Studio Kalangou : Qu’est-ce qui vous a donné envie, qu’est-ce qui vous a poussé à écrire ce premier livre Frontières de sable, frontières de papier ; et maintenant Des pays au crépuscule ?

Camille Lefebvre : Alors le premier c’est venu du fait que la question des frontières africaines était un sujet dont tout le monde parlait, on parlait tout le temps de l’artificialité des frontières, comment les frontières avaient été tracées à la règle et au crayon. Mais finalement il y avait très peu d’historiens qui ont été regarder concrètement comment cela s’était passé sur le terrain ; c’est-à-dire pas uniquement en Europe mais aussi en Afrique, qui étaient les souverains ? Qui étaient en face des militaires français ? Qui avaient parlé avec eux ? Qui avaient demandé à négocier, à faire bouger les frontières ? Le projet de la thèse était d’aller voir aussi le côté africain, c’est-à-dire comment, sur place, les gens ont vécu le fait qu’on trace les frontières dans ces pays-là. Et ce qui a été frappant dans cette recherche sur les frontières, c’est que je me suis rendue compte, que ce qui avait déterminé la formation d’un grand nombre des frontières du Niger était beaucoup plus lié au Jihad de Sokoto, qui avait eu lieu un siècle avant la colonisation, qui avait complètement reconfiguré la région, et qui avait notamment construit un front entre ce qui est aujourd’hui le Niger et ce qui est le Nigéria, que finalement [lié à] la colonisation.

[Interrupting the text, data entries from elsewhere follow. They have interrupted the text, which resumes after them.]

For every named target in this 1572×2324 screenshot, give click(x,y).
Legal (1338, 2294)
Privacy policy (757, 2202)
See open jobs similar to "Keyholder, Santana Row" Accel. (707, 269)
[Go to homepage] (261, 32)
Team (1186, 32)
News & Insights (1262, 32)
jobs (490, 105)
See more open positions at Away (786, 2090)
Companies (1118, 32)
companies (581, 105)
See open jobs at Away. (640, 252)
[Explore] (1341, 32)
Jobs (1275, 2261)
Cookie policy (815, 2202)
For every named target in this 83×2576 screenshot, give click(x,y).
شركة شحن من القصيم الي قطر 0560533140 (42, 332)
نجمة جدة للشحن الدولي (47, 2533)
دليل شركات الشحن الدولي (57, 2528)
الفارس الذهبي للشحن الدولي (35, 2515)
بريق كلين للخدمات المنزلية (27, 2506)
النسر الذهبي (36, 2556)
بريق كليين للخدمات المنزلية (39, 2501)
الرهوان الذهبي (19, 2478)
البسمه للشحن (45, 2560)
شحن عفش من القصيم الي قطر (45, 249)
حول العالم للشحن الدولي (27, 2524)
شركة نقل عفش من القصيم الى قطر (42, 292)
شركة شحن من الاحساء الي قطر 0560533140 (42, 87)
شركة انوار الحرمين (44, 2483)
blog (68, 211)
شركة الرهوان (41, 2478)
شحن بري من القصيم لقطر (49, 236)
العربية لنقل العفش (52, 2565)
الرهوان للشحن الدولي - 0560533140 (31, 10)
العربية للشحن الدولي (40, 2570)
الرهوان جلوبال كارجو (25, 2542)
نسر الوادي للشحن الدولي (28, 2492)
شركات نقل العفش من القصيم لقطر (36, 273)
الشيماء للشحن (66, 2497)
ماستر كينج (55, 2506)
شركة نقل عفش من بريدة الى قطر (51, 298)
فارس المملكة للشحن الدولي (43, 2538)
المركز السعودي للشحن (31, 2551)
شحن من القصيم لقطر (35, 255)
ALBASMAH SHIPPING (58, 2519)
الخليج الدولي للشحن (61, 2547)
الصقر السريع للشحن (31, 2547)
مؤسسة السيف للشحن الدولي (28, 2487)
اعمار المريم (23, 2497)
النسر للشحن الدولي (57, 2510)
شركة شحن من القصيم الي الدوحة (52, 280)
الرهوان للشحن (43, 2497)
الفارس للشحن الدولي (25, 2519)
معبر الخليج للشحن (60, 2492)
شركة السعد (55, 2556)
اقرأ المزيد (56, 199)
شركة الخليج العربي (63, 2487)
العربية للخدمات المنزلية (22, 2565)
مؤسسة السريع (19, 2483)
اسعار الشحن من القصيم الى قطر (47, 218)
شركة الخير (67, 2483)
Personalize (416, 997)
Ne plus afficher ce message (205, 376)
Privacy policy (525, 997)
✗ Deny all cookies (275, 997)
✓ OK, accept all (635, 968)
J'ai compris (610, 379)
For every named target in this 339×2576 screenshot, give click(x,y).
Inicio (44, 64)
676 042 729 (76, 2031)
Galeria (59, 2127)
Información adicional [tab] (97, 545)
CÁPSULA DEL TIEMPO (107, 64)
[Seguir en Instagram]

Pour le nouveau livre, Des pays au crépuscule, les choses se sont jouées un peu pareil, c’est-à-dire qu’on parle toujours de la conquête, on dit la colonisation est arrivée, mais je voulais regarder vraiment, concrètement, au jour le jour, comment cela s’était passé ? Parce que pour vous donner une idée, le nombre de militaires français qui arrivent au moment de la colonisation au Niger c’est environ 80 militaires, 500 tirailleurs sénégalais pour un territoire qui fait 2 fois la France, un territoire immense. Comment concrètement cela s’est passé ? Comment un si petit nombre d’hommes a pu réussir à prendre le contrôle d’Etats puissants, puisque j’étudie l’Etat de Zinder et l’Etat du Sultanat de l’Aïr.

Studio Kalangou : Comment résumeriez-vous votre deuxième livre, Des pays au crépuscule ?

Camille Lefebvre : C’est un livre qui cherche à reconstituer comment a commencé la colonisation ? Comment s’est construite la domination coloniale ? En cherchant tous les points de vue qui étaient alors en présence. Cela veut dire que j’ai analysé aussi bien des archives coloniales, notamment celles qui sont aux archives nationales à Niamey. Mais j’ai aussi cherché à retrouver des voix africaines et des points de vue qui viennent d’ici [du Niger] pour comprendre ce qui s’était passé. Donc j’ai utilisé des documents en haoussa, en kanouri, et aussi des documents en arabe, des manuscrits, des chansons, des récits épiques en haoussa et en kanouri, qui racontaient l’arrivée des militaires français, mais aussi du point de vue des sociétés de Zinder et d’Agadez.

Studio Kalangou : Dans vos remerciements du livre Des pays au crépuscule, vous avez évoqué le professeur nigérien Djibo Hamani, quel a été son apport dans cette réalisation ?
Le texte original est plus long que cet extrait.